Da minha própria experiência, as crianças pedem sempre o disfarce que lhes faz sentido. Quando o adulto respeita o pedido da criança e a deixa viver a sua fantasia em pleno, esta vem responder a necessidades íntimas do desenvolvimento daquela criança. O que quero dizer, é que as brincadeiras e os disfarces não são escolhidos por um acaso ou só porque está na moda, mas porque, de alguma forma, permitem viver emoções que são importantes à criança… Efectivamente, nenhuma criança brinca só por brincar! A criança escolhe a brincadeira/o disfarce que melhor vem responder às suas necessidades internas e às necessidades que vão surgindo no seu contexto afectivo, social, cognitivo, à medida que vai crescendo. Isso pode não ser óbvio para o adulto que a observa. Nem tem de o ser. É o maravilhoso do simbólico: em grande parte, permanece oculto e no domínio da privacidade dos sonhos, necessidades e desejos infantis.
É importante mascarar?
«- Rodrigo, já te disse que não faz sentido isso de te mascares…

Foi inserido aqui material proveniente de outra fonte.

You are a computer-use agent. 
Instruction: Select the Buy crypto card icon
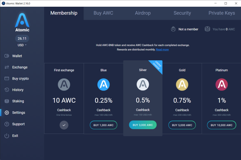click(x=7, y=79)
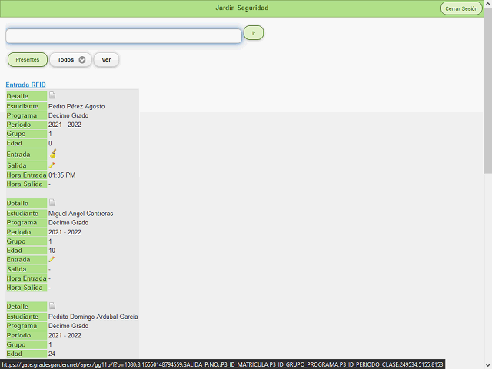Open detail page icon for Pedro Pérez Agosto
492x369 pixels.
coord(52,96)
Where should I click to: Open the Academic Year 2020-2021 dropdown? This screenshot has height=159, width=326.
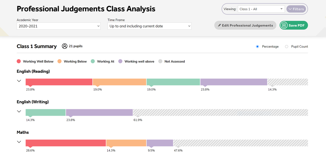(x=58, y=26)
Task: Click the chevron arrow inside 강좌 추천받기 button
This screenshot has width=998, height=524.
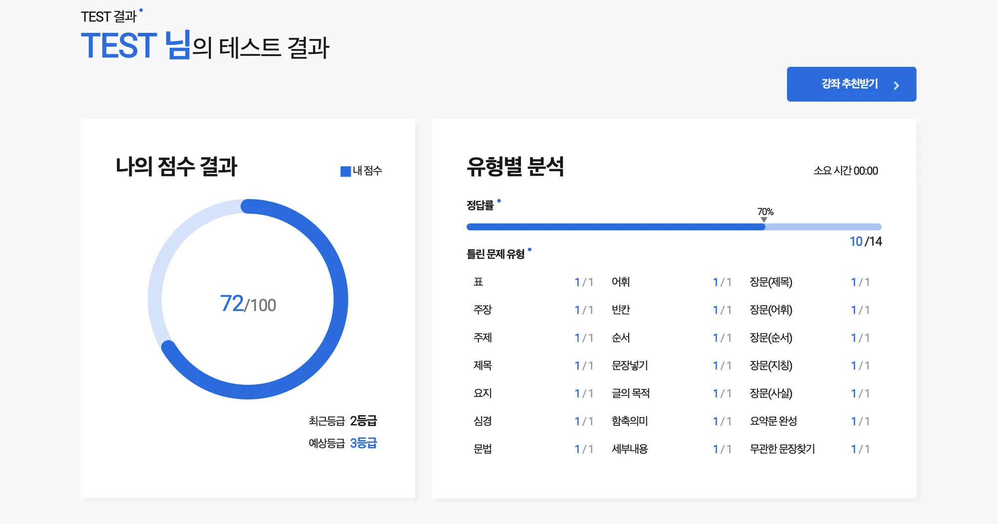Action: pyautogui.click(x=897, y=84)
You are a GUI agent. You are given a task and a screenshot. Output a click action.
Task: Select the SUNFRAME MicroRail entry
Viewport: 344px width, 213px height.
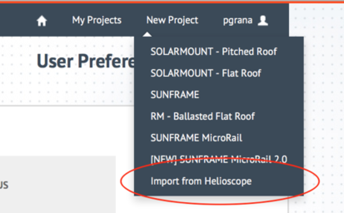point(196,138)
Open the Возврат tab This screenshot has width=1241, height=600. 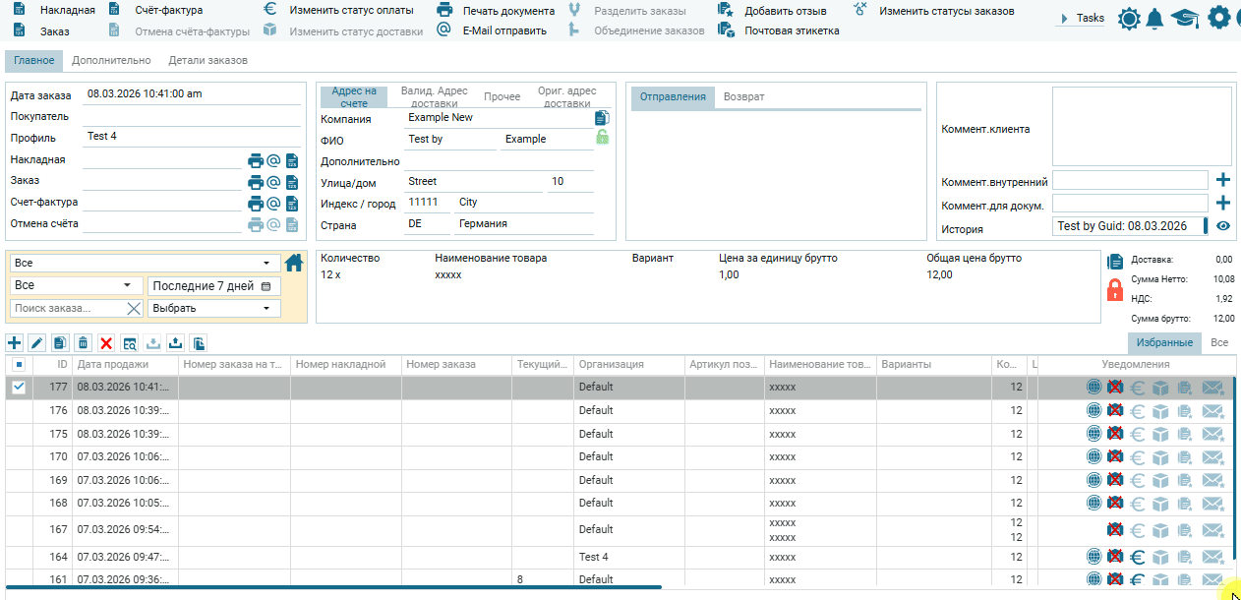pos(743,96)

- Mas, mãe, todos os meus colegas se vão mascarar lá na escola…
- Está bem, mas nós não temos essa possibilidade, já falámos sobre isso. Além disse, sabes que eu e o teu pai não concordamos com isso. É um gasto de dinheiro estúpido. Se tu quiseres, a mãe pinta-te uns bigodes ou o que tu quiseres…
-Não, deixa estar, o que eu gostava mesmo era ir de Zorro… Com uma espada…
-Não dá, filho. Olha, a mãe e o pai também nunca se mascararam e não foram menos felizes por causa disso. Tu sabes que na nossa altura se começava a trabalhar cedo, e não havia tempo para brincadeiras. Tu já tens muita sorte, Rodrigo.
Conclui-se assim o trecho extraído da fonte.